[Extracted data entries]
################

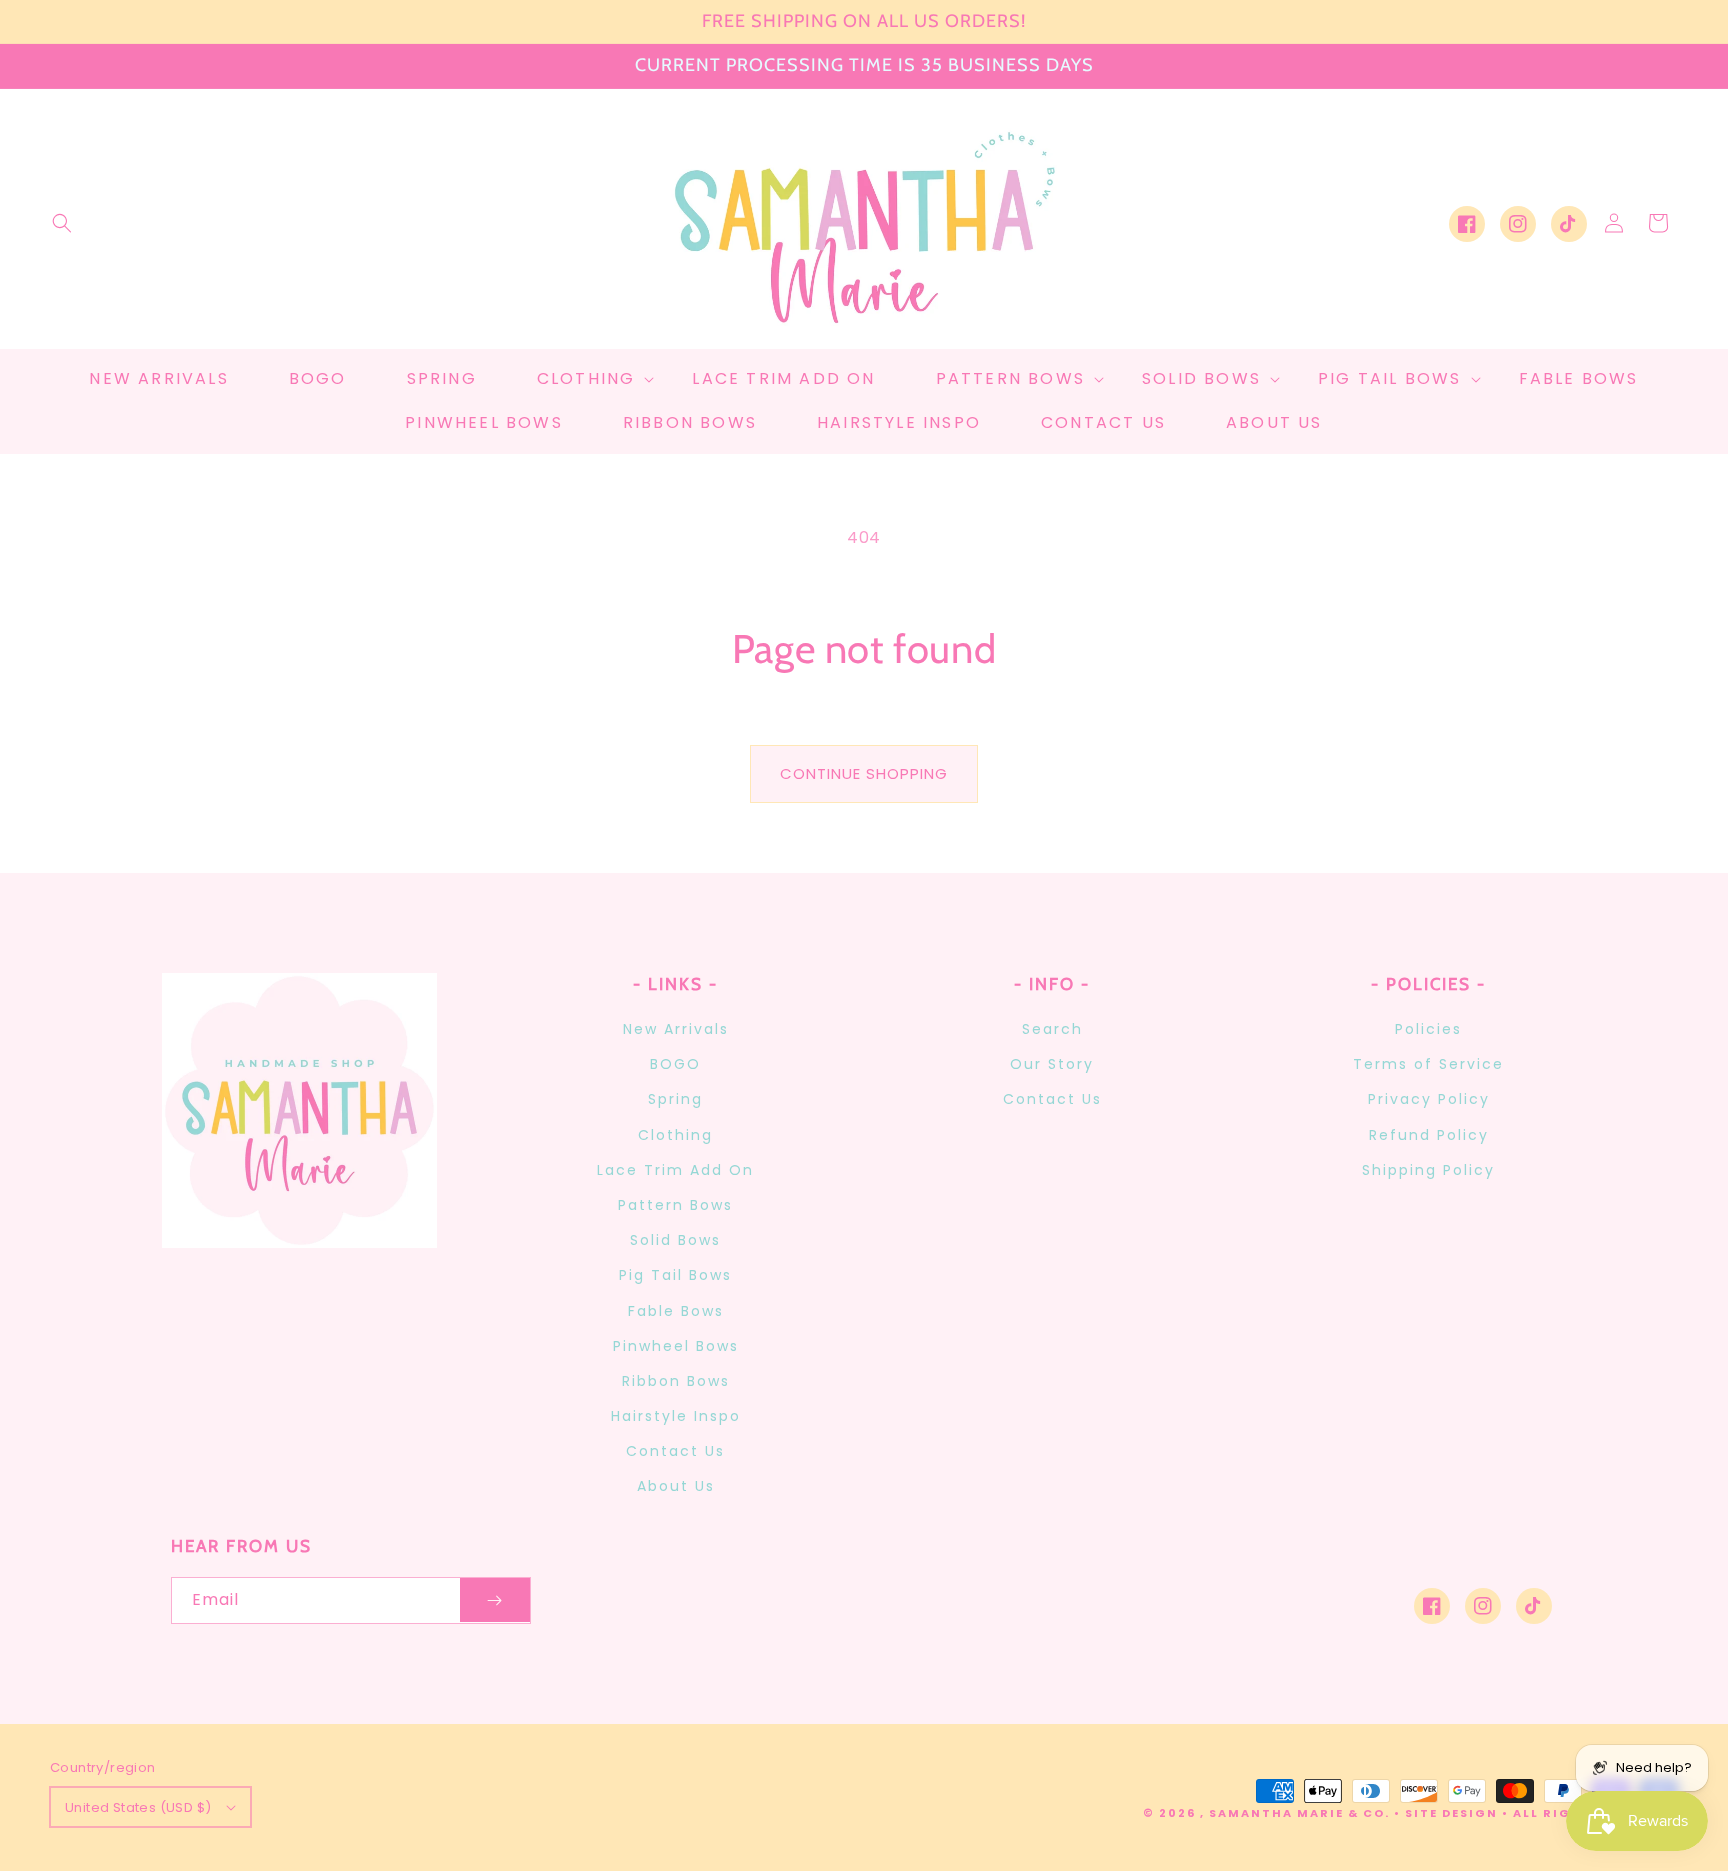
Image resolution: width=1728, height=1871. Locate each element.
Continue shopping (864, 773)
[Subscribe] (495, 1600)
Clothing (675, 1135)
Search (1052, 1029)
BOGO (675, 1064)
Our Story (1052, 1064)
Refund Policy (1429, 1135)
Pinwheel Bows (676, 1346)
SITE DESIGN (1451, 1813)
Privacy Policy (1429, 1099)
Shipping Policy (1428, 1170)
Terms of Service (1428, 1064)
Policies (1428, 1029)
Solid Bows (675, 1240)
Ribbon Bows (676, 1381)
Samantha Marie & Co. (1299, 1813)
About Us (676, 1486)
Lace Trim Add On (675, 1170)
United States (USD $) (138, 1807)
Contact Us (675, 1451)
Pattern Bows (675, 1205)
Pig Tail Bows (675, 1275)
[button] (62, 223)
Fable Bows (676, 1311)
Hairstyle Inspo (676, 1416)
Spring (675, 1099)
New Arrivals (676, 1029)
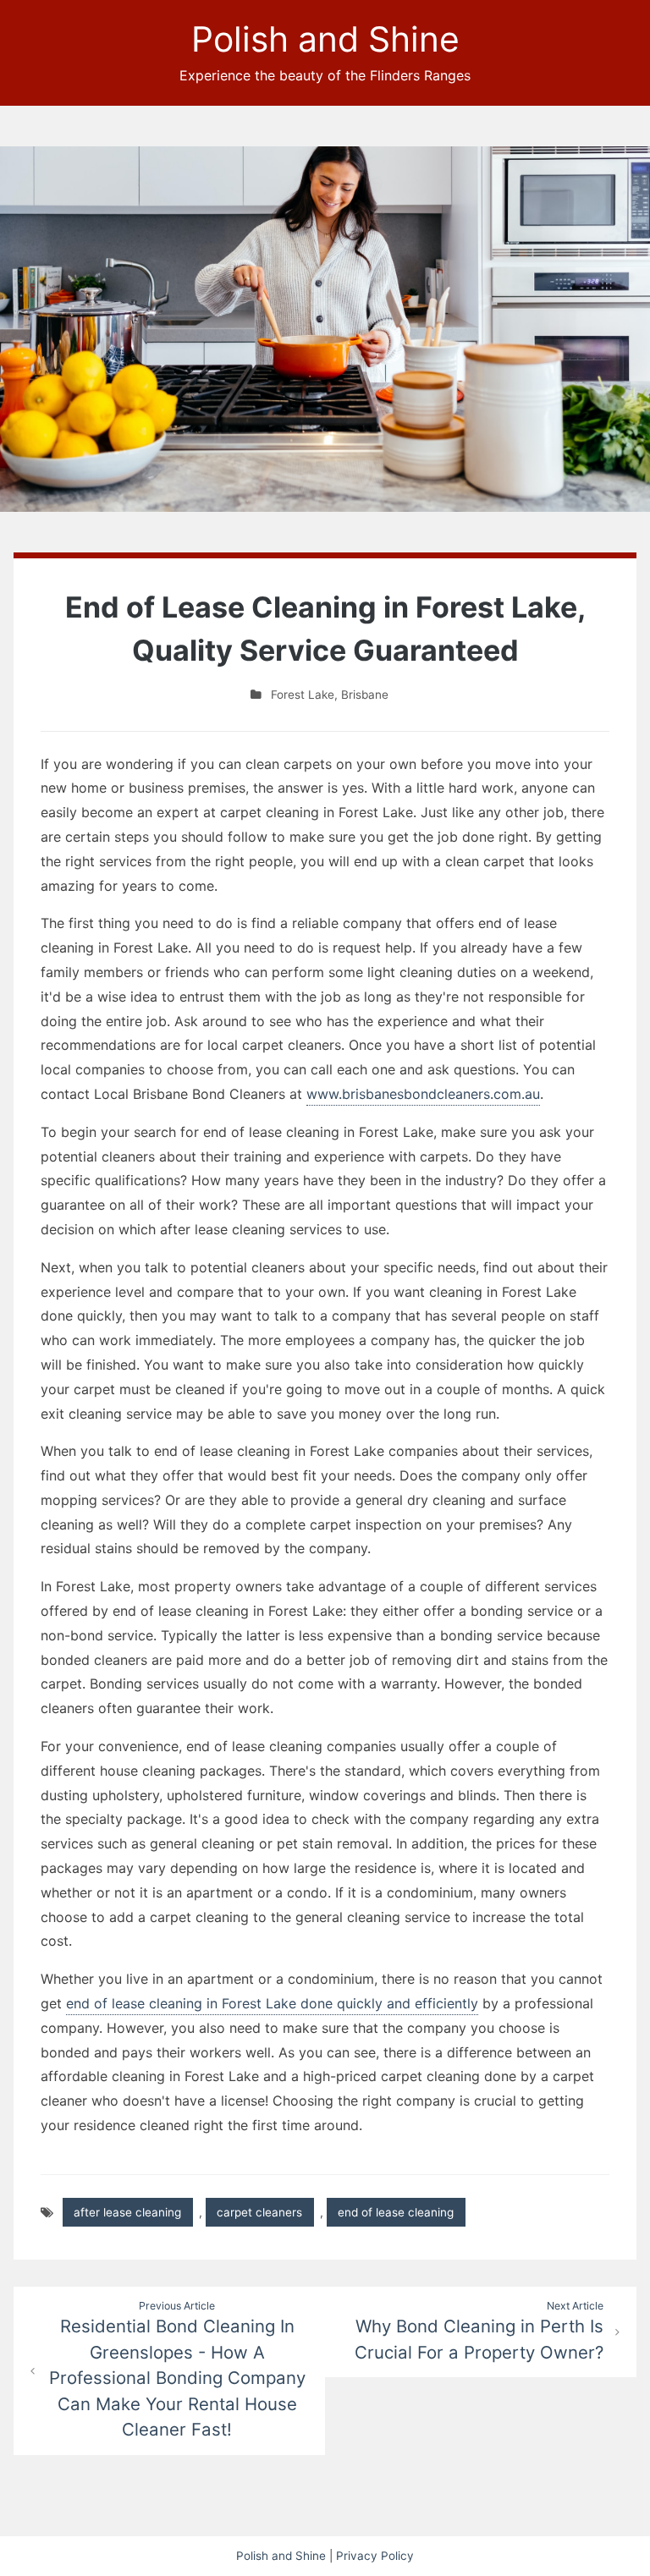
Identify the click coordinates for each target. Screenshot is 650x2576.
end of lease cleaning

################

All lines from the one containing "Continue shopping (864, 773)" through the end of the data are to be written out exactly, with nothing added; skip the pictures.

Continue shopping (864, 773)
[Subscribe] (495, 1600)
Clothing (675, 1135)
Search (1052, 1029)
BOGO (675, 1064)
Our Story (1052, 1064)
Refund Policy (1429, 1135)
Pinwheel Bows (676, 1346)
SITE DESIGN (1451, 1813)
Privacy Policy (1429, 1099)
Shipping Policy (1428, 1170)
Terms of Service (1428, 1064)
Policies (1428, 1029)
Solid Bows (675, 1240)
Ribbon Bows (676, 1381)
Samantha Marie & Co. (1299, 1813)
About Us (676, 1486)
Lace Trim Add On (675, 1170)
United States (USD $) (138, 1807)
Contact Us (675, 1451)
Pattern Bows (675, 1205)
Pig Tail Bows (675, 1275)
[button] (62, 223)
Fable Bows (676, 1311)
Hairstyle Inspo (676, 1416)
Spring (675, 1099)
New Arrivals (676, 1029)
Identify the click coordinates for each target. Screenshot is 650x2576.
end of lease cleaning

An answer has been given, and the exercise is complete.